Friday, May 9, 2008

Legal "Insourcing:" Orrick Helping West Virginia lawyers to pick up Doc Review Skills, Drop Banjo Lessons.





I had a rant a few posts back about legal outsourcing to foreign countries. This is an article from Kellie Schmitt about legal "insourcing," meaning moving doc review to other places of the country besides the traditional DC or NYC.


Honestly, I have no problems with this. These are not people in other countries without American law degrees giving legal advice (unethically in my opinion) withoout a license to practice Amercian law anywhere (while the ABA, and every State Bar buries their perverbial heads in the sand). These are American barred attorneys in "America" having the opportunity to do something that helps them and the entire community around them. That is what capitalism is all about. Would I like ALL doc reviews to be in DC, you bet, but that is not the reality we live in. That being said, litigation is going nowhere, and doc review will always be a staple in DC and NYC.



Now, you better believe that "insourcing" will continue to spread, but I don't believe it will ever spread enough to evaporate e-discovery in both our cities, unless 80% percent of attorneys in both DC and NYC decided to migrate to Wyoming or something...which would not be a bad idea...


From the article:


"A onetime state capital, the former steel and coal mining center of Wheeling, W.Va., was on its last legs. Once-booming factories stood vacant, their furnaces silent. A nearby mall had hobbled its lingering mom-and-pop retail, creating an empty downtown that wasn't safe after dark. After topping out at 60,000 residents during World War II, Wheeling had barely half that in 2000.


"It was a slow deterioration," said resident Brian Taylor, an artist born in Wheeling in the 1930s.



Then Orrick, Herrington & Sutcliffe moved in. Six years ago, an impromptu plea from the mayor helped persuade the major San Francisco law firm to open a back-office hub here, initially with 73 jobs. Orrick's Global Operations Center has triggered a quiet renaissance in Wheeling as the anchor of a downtown revitalization that has created more than 1,200 jobs, according to the Wheeling Economic and Community Development Department.





"This company is the best thing that ever happened to Wheeling," says Debbie Garvin, an administrative assistant at the Orrick GOC.


These days, cars are everywhere downtown, many belonging to Orrick's nearly 200 employees. The family-owned Lebanese bakery across the street is selling its pastries to a line of GOC staff. Downtown's Centre Market district bustles during lunch -- residents are quick to point out that Coleman's Fish Market, inside, won "Best Fish Sandwich" in Gourmet Magazine in 2001. And other companies are following Orrick's lead, moving back-end operations here.

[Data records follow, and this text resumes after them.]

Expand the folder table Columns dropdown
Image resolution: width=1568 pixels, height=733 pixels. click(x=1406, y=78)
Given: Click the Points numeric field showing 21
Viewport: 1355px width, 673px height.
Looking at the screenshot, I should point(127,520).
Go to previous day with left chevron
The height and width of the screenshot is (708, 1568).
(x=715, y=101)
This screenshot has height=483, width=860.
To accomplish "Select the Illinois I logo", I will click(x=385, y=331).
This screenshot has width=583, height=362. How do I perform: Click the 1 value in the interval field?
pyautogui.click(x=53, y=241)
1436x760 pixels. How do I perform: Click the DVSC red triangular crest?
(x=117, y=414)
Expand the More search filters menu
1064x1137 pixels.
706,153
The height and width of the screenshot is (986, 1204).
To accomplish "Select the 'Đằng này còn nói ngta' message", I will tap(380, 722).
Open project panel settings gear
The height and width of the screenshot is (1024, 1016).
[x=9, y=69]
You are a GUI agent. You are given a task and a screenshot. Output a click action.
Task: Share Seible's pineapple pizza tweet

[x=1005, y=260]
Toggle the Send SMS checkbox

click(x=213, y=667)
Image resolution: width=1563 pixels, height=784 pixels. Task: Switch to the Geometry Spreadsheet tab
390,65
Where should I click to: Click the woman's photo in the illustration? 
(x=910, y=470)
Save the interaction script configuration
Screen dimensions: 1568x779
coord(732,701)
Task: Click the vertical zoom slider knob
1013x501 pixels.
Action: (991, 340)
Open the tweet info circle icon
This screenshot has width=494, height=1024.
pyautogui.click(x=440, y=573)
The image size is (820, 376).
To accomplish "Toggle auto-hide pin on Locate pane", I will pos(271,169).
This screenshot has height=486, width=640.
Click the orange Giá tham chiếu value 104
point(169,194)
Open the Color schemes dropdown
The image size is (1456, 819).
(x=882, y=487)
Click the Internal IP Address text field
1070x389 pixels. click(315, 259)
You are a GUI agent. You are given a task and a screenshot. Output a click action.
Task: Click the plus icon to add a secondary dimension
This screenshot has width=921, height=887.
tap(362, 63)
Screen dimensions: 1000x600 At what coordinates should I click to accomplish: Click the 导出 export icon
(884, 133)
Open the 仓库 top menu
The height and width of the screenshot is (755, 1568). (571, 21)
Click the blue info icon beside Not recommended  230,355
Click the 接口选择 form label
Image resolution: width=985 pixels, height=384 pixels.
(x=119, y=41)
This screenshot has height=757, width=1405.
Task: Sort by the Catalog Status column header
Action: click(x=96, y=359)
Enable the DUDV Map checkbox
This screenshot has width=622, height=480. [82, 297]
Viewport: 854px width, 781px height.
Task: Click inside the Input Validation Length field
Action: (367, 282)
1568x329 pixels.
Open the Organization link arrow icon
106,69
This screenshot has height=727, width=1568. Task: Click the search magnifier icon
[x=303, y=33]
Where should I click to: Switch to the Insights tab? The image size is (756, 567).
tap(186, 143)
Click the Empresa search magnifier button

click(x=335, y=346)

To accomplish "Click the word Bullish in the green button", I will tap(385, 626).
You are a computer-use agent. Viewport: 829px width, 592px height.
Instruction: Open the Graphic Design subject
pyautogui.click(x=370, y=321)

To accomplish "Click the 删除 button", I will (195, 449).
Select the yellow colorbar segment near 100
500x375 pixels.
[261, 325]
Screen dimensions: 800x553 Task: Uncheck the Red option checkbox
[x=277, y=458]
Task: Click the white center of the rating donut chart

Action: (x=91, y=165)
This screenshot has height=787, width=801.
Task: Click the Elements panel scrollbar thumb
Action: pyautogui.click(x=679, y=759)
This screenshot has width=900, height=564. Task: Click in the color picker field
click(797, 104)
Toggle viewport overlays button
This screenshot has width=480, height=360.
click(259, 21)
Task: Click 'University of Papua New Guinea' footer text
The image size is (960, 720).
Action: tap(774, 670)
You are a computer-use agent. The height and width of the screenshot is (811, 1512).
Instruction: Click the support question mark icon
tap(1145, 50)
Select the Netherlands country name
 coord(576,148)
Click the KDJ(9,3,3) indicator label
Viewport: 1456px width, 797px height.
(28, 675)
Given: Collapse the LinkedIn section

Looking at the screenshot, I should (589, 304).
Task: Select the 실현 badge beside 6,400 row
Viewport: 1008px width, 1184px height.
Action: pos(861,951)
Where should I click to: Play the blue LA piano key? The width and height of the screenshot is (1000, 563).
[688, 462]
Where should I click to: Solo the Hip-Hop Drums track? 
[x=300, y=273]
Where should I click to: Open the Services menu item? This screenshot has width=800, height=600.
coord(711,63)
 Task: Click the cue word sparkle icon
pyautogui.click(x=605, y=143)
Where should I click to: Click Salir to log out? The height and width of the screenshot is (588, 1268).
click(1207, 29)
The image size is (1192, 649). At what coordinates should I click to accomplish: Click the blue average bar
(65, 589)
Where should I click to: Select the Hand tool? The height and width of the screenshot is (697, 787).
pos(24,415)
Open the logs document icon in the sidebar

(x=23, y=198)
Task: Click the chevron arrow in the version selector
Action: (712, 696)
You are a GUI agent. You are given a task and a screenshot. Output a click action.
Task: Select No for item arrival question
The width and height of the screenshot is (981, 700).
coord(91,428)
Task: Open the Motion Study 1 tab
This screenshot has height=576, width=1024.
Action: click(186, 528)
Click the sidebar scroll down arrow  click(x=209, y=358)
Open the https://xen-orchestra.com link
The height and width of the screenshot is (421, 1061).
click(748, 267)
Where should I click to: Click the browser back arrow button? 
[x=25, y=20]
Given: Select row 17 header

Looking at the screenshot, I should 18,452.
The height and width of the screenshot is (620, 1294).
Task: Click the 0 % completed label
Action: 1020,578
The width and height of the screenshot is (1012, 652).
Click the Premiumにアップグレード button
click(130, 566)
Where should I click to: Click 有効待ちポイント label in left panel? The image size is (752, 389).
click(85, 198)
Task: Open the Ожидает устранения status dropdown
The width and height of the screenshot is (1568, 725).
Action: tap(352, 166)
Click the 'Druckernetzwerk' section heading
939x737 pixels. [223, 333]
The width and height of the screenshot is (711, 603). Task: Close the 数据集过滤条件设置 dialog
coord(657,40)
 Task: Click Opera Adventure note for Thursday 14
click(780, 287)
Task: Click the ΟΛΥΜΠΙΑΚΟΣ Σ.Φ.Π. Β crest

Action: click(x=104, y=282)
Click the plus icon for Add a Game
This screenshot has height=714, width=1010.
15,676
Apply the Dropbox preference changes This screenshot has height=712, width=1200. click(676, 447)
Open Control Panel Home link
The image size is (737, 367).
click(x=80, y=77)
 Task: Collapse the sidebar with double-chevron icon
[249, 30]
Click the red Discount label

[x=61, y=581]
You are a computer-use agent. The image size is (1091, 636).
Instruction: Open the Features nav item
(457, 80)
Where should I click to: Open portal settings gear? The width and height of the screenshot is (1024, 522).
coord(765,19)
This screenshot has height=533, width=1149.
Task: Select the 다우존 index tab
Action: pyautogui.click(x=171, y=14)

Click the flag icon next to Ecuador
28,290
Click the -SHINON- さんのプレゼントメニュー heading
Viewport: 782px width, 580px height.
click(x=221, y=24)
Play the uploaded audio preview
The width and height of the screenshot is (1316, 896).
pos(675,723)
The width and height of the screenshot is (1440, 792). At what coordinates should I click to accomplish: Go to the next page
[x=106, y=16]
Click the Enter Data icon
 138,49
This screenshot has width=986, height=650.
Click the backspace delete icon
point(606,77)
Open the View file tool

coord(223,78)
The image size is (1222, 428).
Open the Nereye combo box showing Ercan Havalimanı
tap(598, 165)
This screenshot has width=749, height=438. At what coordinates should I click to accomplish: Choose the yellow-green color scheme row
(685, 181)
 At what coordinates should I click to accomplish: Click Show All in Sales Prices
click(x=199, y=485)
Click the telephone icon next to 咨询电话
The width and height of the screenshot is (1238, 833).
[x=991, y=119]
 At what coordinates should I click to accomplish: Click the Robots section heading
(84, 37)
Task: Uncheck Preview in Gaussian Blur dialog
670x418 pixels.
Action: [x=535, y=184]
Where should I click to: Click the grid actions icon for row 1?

Orrick is happy, too. Chairman Ralph Baxter Jr., a West Virginia native, says the GOC allowed the firm to shave $26.5 million in overhead costs in its first five years."

1 comment:

Dee said...

Since I live on a small island we really don't have that outsourcing problem but insourcing is a great idea, one which law firms would benefit from in the long run in light of the downward slide of the US economy.

Great post re Orrick.

On another note where do you find the time to write so many posts?